Mari kita telaah rencana-rencana. Orang yang malam-malam kelaparan tentu akan menemukan makanan yang mengenyangkan dan itu sulit dipenuhi di warung nasi kucing dengan porsi makannya. Dia bisa memilih makan di warung nasi goreng yang sama-sama buka malam hari. Orang yang ingin makan enak tentu tidak akan menjadi warung nasi kucing sebagai prioritasnya, tetapi bisa memilih warung seafood atau yang lainnya.
Lantas
apa motivasinya orang-orang datang ke warung nasi kusing? Tak lain hanya untuk nongkrong. Warung nasi kucing dengan
segala kondisinya memang layak untuk menjadi tempat nongkrong. Berada di tempat
terbuka dengan tiupan angin yang sepoi-sepoi menciptakan suasana yang alami. Duduk
lesehan sehingga menciptakan suasana kekeluargaan layaknya di rumah. Jauh dari
hingar bingar musik jedag-jedug
sehingga tiap obrolan lebih mudah dimengerti. Jauh dari nuansa hedonisme menjadikan tiap orang menjadi
apa adanya. Berada di pinggir jalan yang mudah dijangkau dengan parkir yang
tidak jauh dari tongkrongan. Waktu
tutup yang bisa diulur sampai semua pengunjung pergi menjadi faktor kunci
bersama harga makanan dan minuman yang terjangkau oleh kantong.
Dengan
kondisi semacam itu, maka banyak orang menjadikan warung nasi kucing sebagai
tempat tongkrongannya. Meski
sebenarnya sebagian dari pengunjung itu mampu untuk nomgkrong di tempat yang lebih elite.
Lagi-lagi keunikan nuansa di warung nasi kucing sebagai faktor pembedanya. Banyak
hal yang lebih mengental di warung nasi kucing daripada di tempat yang lebih elite. Karena apa?
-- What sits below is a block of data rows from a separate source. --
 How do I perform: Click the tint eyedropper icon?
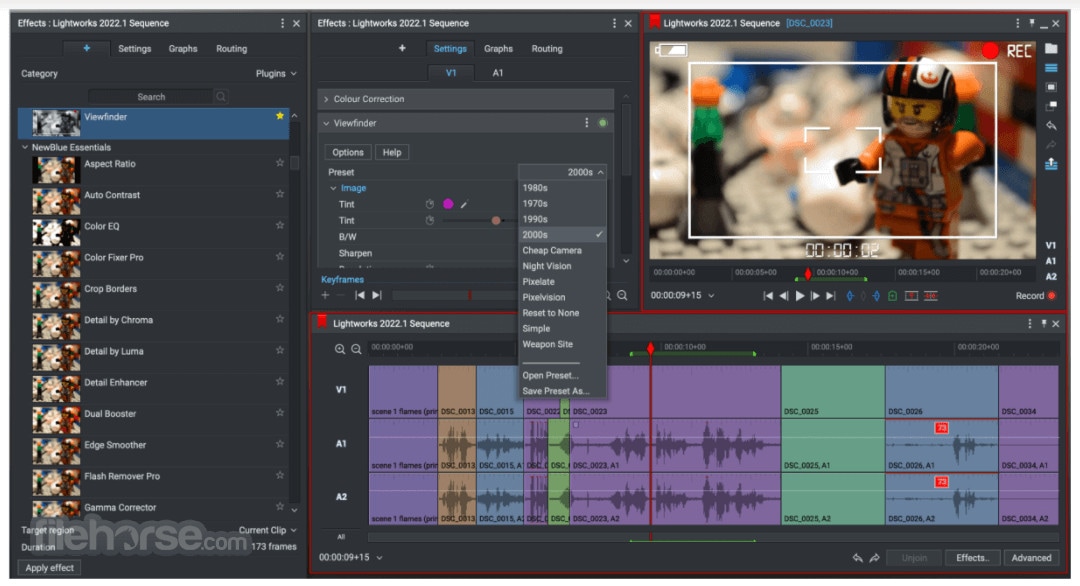(x=464, y=204)
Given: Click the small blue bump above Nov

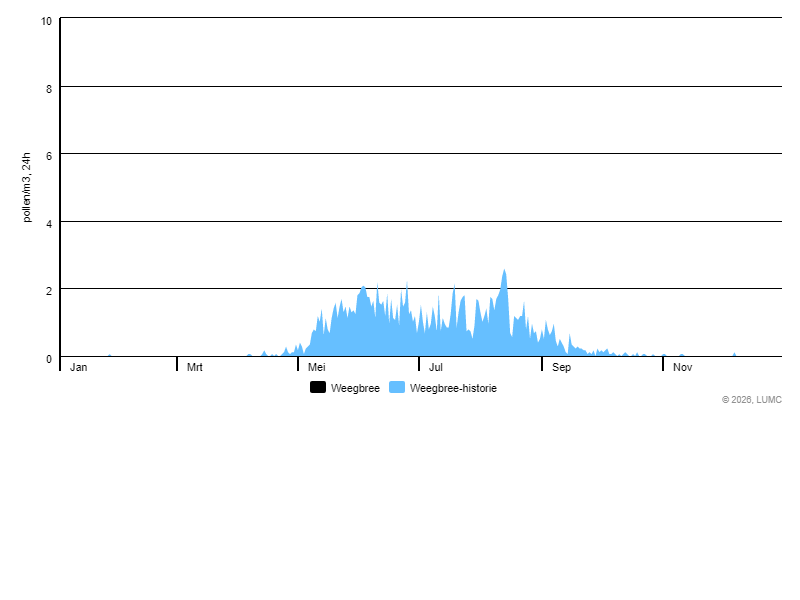Looking at the screenshot, I should 682,355.
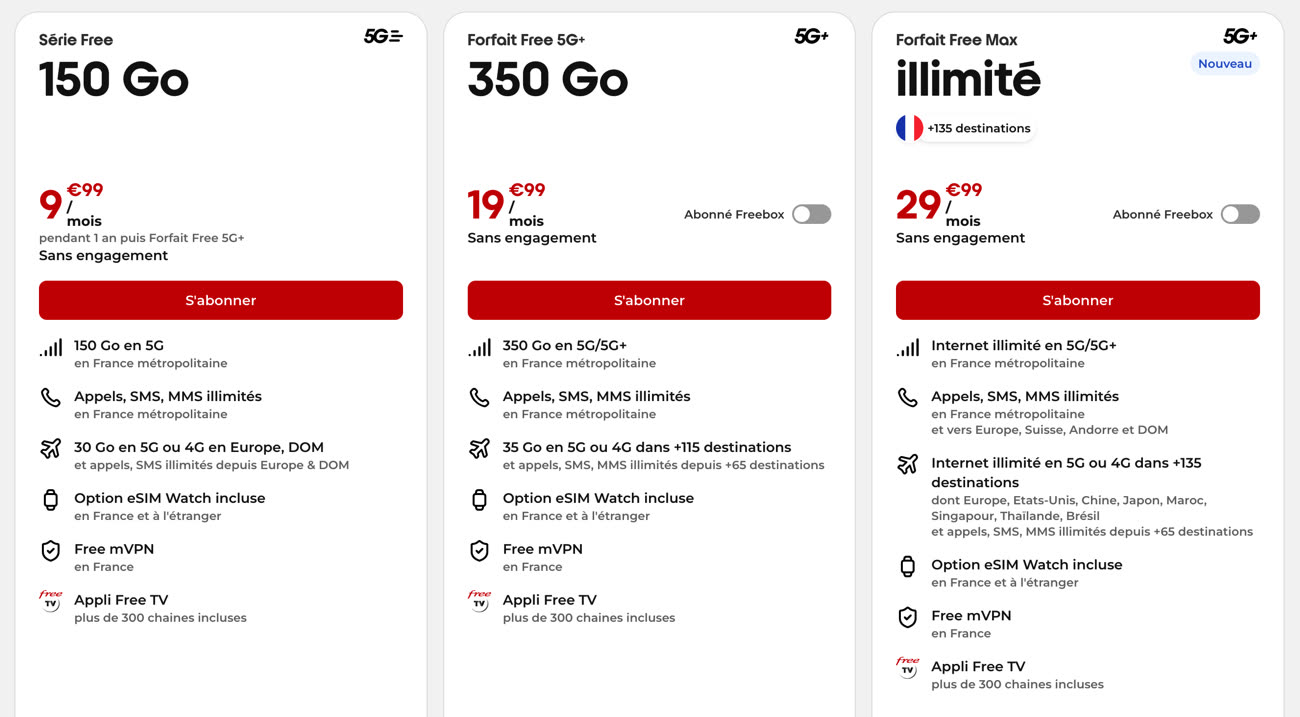Subscribe to the Série Free 150 Go plan

pos(221,300)
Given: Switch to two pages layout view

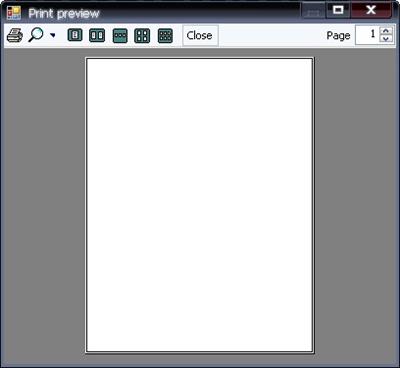Looking at the screenshot, I should click(x=97, y=35).
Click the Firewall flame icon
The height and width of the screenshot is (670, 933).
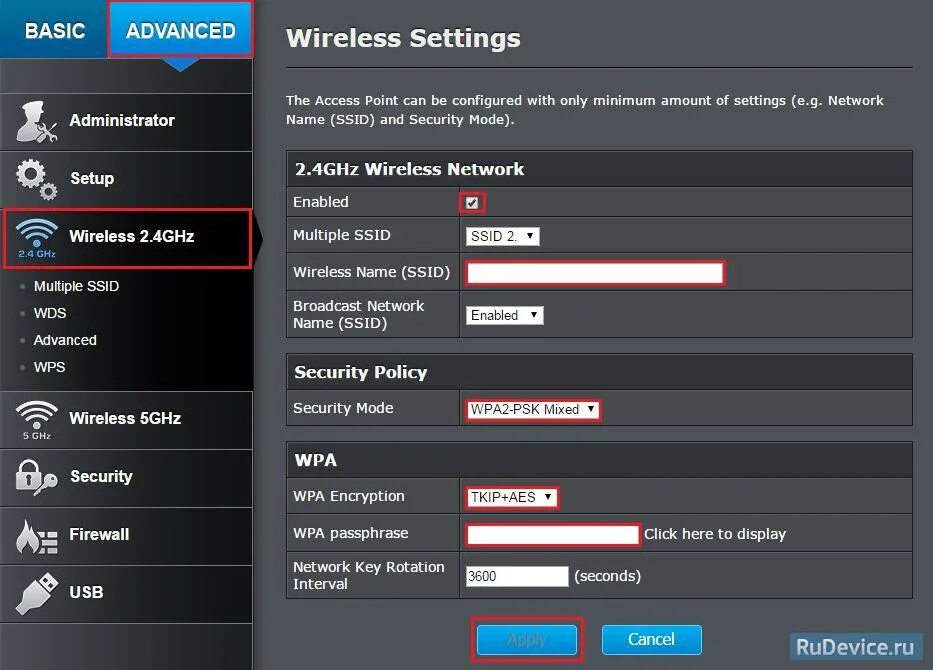click(36, 535)
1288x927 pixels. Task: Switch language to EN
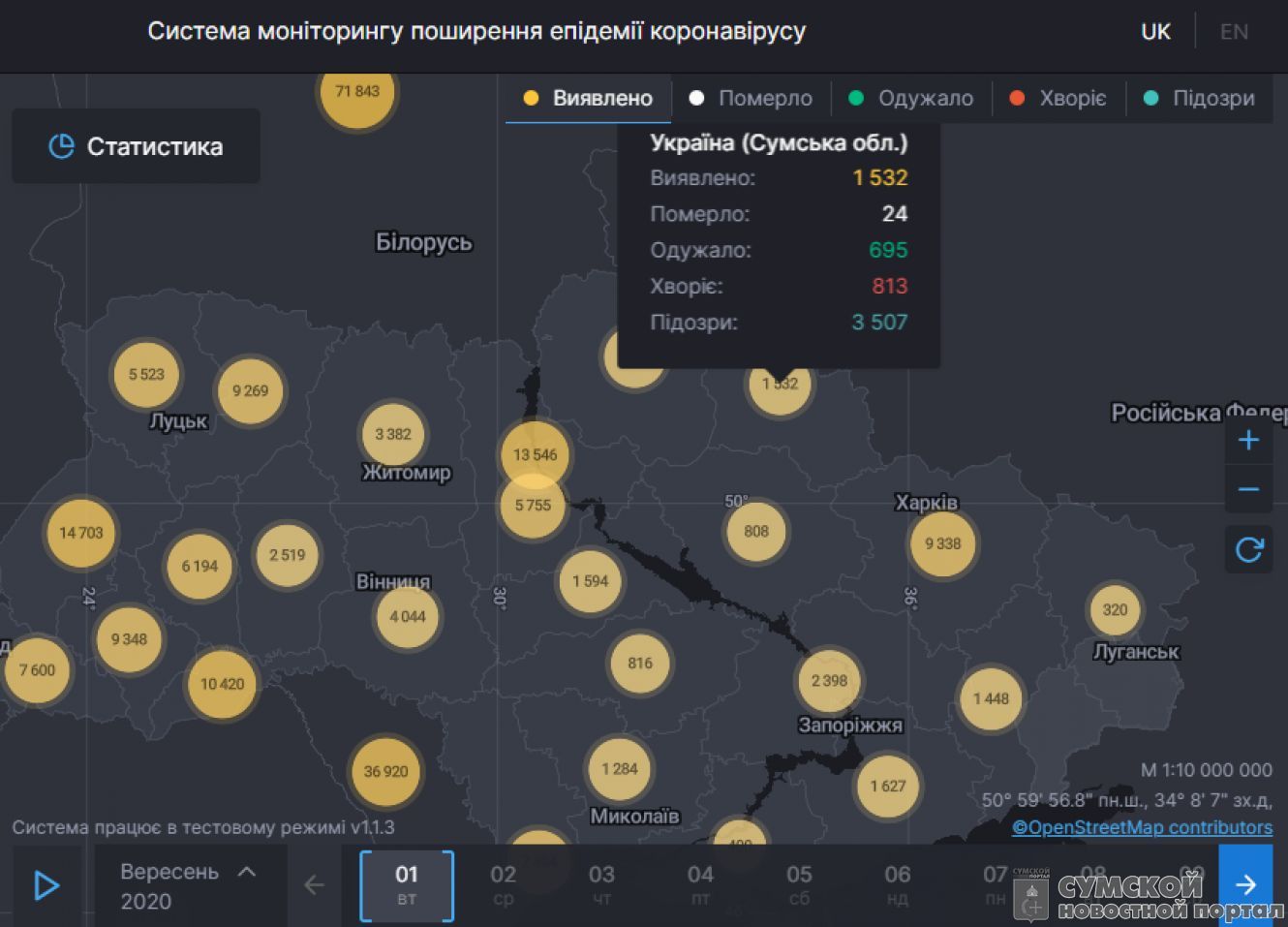pyautogui.click(x=1234, y=32)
Seperti yang tadi
sudah saya jelaskan, karena di warung nasi kucing kita hanya fokus pada
teman-teman kita sedangkan di tempat yang lebih elite, fokus kita bisa terbelah pada hal menarik lainnya yang
terpampang di sana.
Warung
nasi kucing, warung sederhana yang menanamkan nilai-nilai yang luar biasa.
Orang dari berbagai kalangan boleh singgah, termasuk mereka yang jadi bos.
Tetapi semuanya harus tunduk pada norma yang seolah-olah tumbuh di warung nasi
kucing. Tidak ada kemewahan yang dipamerkan. Semuanya sederhana, harus
sederhana. Semuanya sama, diperlakukan sama dan melakukan hal yang sama. Itulah
mengapa saya menyebut warung nasi kucing sebagai warung egaliter, warung
kesetaraan. Di samping istilah warung persahabatan
yang layak juga disematkan ke warung seperti ini.